→ TASK DIRECTIONS: Write out each line of the material again, word for word.

→ SUPPLIED DATA:
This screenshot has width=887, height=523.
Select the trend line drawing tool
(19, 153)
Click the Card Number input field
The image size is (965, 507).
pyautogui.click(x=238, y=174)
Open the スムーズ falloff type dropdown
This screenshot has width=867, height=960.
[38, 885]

→ TASK RESPONSE:
This screenshot has width=887, height=523.
Select the trend line drawing tool
(19, 153)
Click the Card Number input field
The image size is (965, 507).
pyautogui.click(x=238, y=174)
Open the スムーズ falloff type dropdown
This screenshot has width=867, height=960.
[38, 885]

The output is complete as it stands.